Atkinson EG, Dalvie S, Pichkar Y, Kalungi A, Majara L, Stevenson A, Abebe T, Akena D, Alemayehu M, Ashaba FK, Atwoli L, Baker M, Chibnik LB, Creanza N, Daly MJ, Fekadu A, Gelaye B, Gichuru S, Injera WE, James R, Kariuki SM, Kigen G, Koen N, Koenen KC, Koenig Z, Kwobah E, Kyebuzibwa J, Musinguzi H, Mwema RM, Neale BM, Newman CP, Newton CRJC, Ongeri L, Ramachandran S, Ramesar R, Shiferaw W, Stein DJ, Stroud RE, Teferra S, Yohannes MT, Zingela Z, Martin AR. Genetic structure correlates with ethnolinguistic diversity in eastern and southern Africa [Internet]. The American Journal of Human Genetics 2022;109:1667-1679. WebsiteAbstract
Summary African populations are the most diverse in the world yet are sorely underrepresented in medical genetics research.
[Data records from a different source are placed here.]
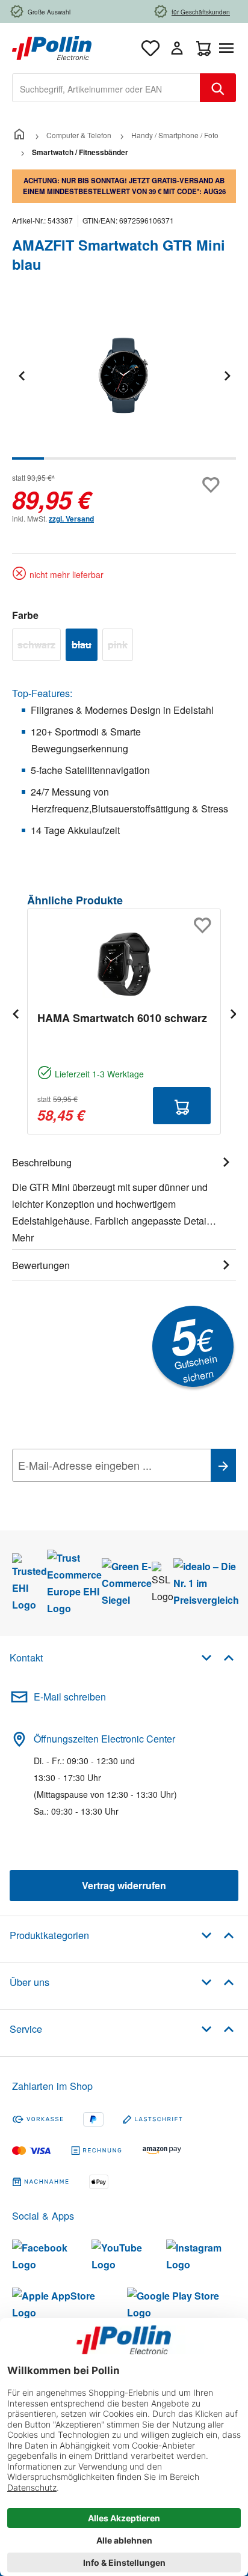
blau (85, 647)
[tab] (124, 1198)
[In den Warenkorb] (182, 1105)
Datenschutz (89, 1492)
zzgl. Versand (71, 518)
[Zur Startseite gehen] (51, 46)
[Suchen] (218, 87)
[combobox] (106, 87)
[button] (217, 1657)
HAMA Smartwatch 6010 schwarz (122, 1018)
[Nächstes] (227, 375)
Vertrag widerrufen (124, 1885)
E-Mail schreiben (70, 1697)
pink (120, 647)
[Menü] (229, 48)
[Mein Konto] (177, 48)
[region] (124, 384)
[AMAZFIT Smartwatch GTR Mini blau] (124, 375)
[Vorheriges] (21, 375)
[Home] (19, 135)
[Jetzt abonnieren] (223, 1465)
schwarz (39, 647)
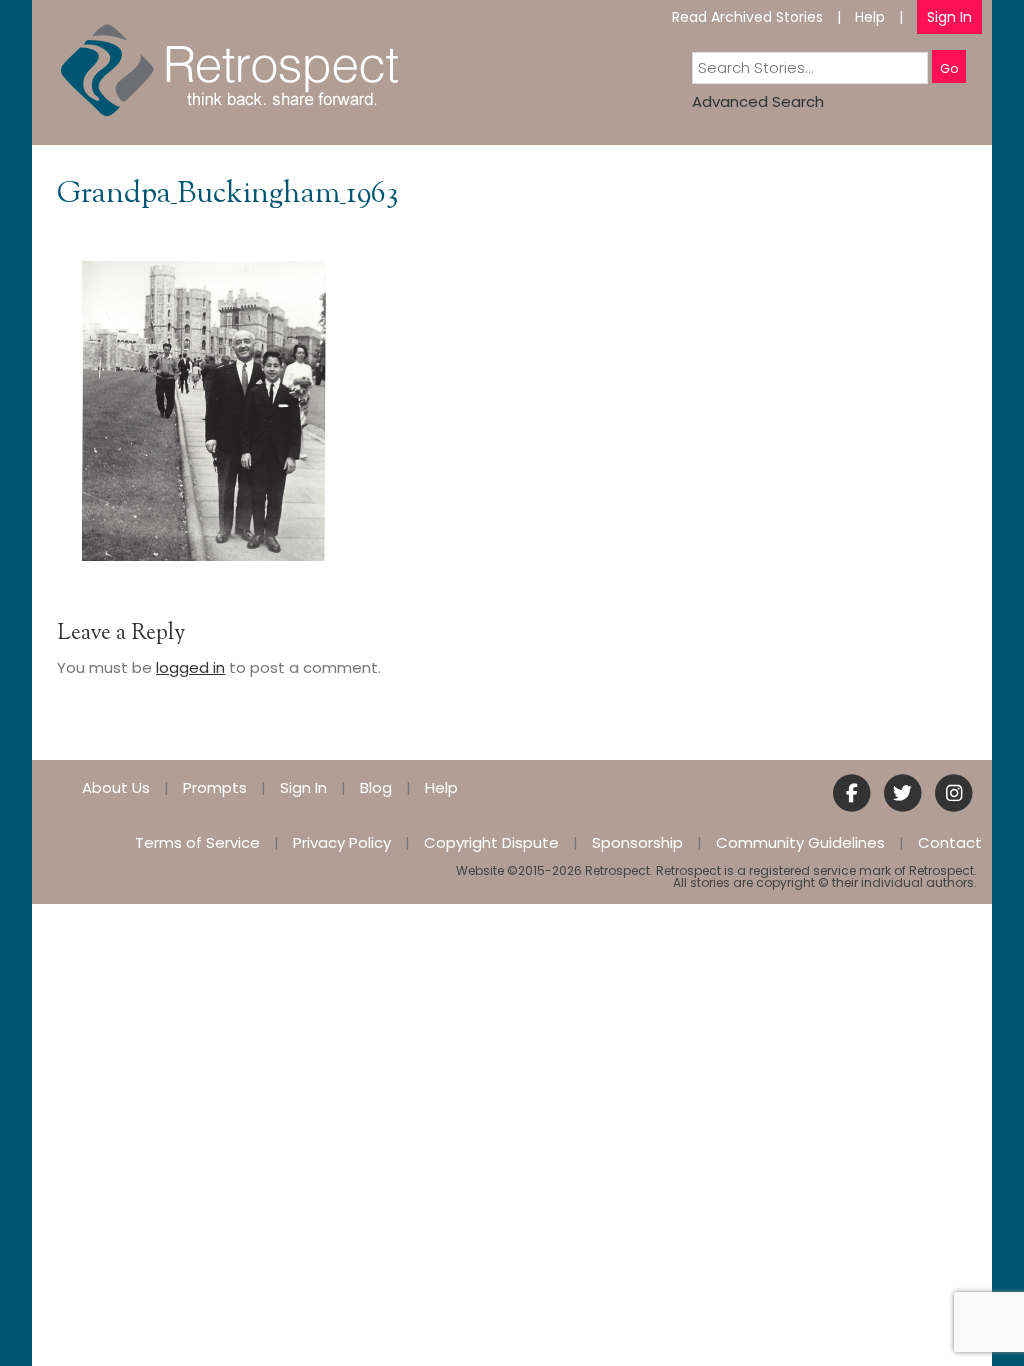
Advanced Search (758, 101)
Here, we examine the structure of African populations using genetic and comprehensive multi-generational ethnolinguistic data from the Neuropsychiatric Genetics of African Populations-Psychosis study (NeuroGAP-Psychosis) consisting of 900 individuals from Ethiopia, Kenya, South Africa, and Uganda. We find that self-reported language classifications meaningfully tag underlying genetic variation that would be missed with consideration of geography alone, highlighting the importance of culture in shaping genetic diversity. Leveraging our uniquely rich multi-generational ethnolinguistic metadata, we track language transmission through the pedigree, observing the disappearance of several languages in our cohort as well as notable shifts in frequency over three generations. We find suggestive evidence for the rate of language transmission in matrilineal groups having been higher than that for patrilineal ones. We highlight both the diversity of variation within Africa as well as how within-Africa variation can be informative for broader variant interpretation; many variants that are rare elsewhere are common in parts of Africa. The work presented here improves the understanding of the spectrum of genetic variation in African populations and highlights the enormous and complex genetic and ethnolinguistic diversity across Africa.